Billing Procedures
- All invoices will be generated by the use of time slips, documented by the patient or their guardian. If a time slip is not submitted on a timely basis, the coordinator may contact the parent to verbally confirm the hours that the health care worker provided care. Invoices may be generated by verbal confirmation.
- Invoices will be generated with 30 days of the provision of care.
- If an error is made itemizing the hours of service provided, a correction shall be made and resent to the payer. All corrections will be submitted to the President.
- Monthly meetings will be held to review all current and outstanding claims.
- Difficulties will be sent to and reviewed by the President. The President will then delegate to the Director.
- DYFS invoices will be submitted within 15 days of provision of service.
- Payments for payers that are incorrect will be acted upon when detected. All over payments will be repaid. These claims will be reviewed with the President.
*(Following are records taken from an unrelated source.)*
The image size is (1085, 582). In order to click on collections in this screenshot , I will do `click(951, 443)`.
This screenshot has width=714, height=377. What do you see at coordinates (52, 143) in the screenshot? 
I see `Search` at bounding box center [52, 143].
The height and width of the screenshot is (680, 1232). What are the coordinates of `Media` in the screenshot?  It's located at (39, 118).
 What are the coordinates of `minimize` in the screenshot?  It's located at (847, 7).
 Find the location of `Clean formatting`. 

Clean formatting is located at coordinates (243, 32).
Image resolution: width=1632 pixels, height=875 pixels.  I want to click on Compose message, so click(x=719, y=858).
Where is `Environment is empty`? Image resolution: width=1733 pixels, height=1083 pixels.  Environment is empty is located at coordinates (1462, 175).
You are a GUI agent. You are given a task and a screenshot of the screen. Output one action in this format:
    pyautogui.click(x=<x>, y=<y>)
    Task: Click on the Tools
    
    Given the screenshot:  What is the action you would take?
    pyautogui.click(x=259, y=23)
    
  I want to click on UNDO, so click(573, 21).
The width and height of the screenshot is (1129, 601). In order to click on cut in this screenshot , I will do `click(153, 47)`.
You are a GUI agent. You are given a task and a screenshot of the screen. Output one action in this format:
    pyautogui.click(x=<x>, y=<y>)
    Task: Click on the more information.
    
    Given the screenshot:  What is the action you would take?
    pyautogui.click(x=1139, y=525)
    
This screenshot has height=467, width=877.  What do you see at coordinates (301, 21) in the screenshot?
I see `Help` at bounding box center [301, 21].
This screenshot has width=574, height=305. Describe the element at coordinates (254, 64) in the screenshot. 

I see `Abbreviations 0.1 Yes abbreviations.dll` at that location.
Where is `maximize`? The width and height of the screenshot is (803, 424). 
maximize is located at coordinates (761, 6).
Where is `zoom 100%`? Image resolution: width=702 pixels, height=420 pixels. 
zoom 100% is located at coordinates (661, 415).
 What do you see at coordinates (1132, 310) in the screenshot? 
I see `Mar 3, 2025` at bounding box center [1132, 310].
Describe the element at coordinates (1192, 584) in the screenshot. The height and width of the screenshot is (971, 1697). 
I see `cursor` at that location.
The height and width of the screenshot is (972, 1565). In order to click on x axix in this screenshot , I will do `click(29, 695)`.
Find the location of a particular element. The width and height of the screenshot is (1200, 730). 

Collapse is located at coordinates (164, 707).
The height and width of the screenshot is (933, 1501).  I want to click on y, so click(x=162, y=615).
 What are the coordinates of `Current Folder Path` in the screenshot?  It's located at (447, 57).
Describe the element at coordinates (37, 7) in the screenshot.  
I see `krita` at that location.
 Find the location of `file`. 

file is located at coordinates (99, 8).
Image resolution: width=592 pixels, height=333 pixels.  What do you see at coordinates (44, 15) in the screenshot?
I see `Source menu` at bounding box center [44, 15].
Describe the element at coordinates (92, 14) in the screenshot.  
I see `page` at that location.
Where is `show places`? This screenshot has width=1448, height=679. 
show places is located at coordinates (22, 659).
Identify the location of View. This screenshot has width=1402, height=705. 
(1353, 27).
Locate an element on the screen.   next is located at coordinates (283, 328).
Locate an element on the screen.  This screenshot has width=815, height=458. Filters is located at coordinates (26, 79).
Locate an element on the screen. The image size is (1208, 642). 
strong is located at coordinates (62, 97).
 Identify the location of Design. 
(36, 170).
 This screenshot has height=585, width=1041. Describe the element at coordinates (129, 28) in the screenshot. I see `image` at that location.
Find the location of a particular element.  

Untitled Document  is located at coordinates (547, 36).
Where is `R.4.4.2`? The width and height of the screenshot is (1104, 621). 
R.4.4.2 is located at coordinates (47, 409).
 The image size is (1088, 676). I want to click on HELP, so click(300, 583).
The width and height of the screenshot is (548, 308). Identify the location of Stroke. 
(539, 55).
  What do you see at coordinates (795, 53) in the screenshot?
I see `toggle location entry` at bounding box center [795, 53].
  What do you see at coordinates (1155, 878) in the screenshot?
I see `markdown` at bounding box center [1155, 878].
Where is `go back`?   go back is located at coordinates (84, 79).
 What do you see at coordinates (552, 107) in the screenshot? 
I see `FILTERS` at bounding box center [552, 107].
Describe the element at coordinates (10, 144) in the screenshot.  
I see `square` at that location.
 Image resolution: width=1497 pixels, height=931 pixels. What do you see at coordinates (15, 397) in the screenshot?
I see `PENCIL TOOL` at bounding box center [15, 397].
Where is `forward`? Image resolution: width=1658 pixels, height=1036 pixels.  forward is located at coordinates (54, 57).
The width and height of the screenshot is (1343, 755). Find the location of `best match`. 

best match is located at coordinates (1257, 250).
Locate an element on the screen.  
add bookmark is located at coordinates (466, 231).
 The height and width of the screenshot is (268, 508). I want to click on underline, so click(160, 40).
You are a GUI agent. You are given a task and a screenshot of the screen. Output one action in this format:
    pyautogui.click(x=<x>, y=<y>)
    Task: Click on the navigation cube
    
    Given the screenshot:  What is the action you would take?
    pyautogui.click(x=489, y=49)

We may request the insurance company to write a letter.
- All claims should be double checked by a co-worker for correct entries on claim forms to include coding and diagnosis.
- All invoices outstanding more than 45 days should be reviewed with the President.
- Billing staff will insure that the appropriate insurance carrier is billed for services.
- Billing staff will make every effort to minimize the chance of duplicate billing and provide for rapid repayment if necessary.
- Services will not be billed unless there is documentation that the service was provided and a physician order for the service.
- Any concerns over the accuracy in billing procedures and/or potential fraud will be reported to the Compliance Officer.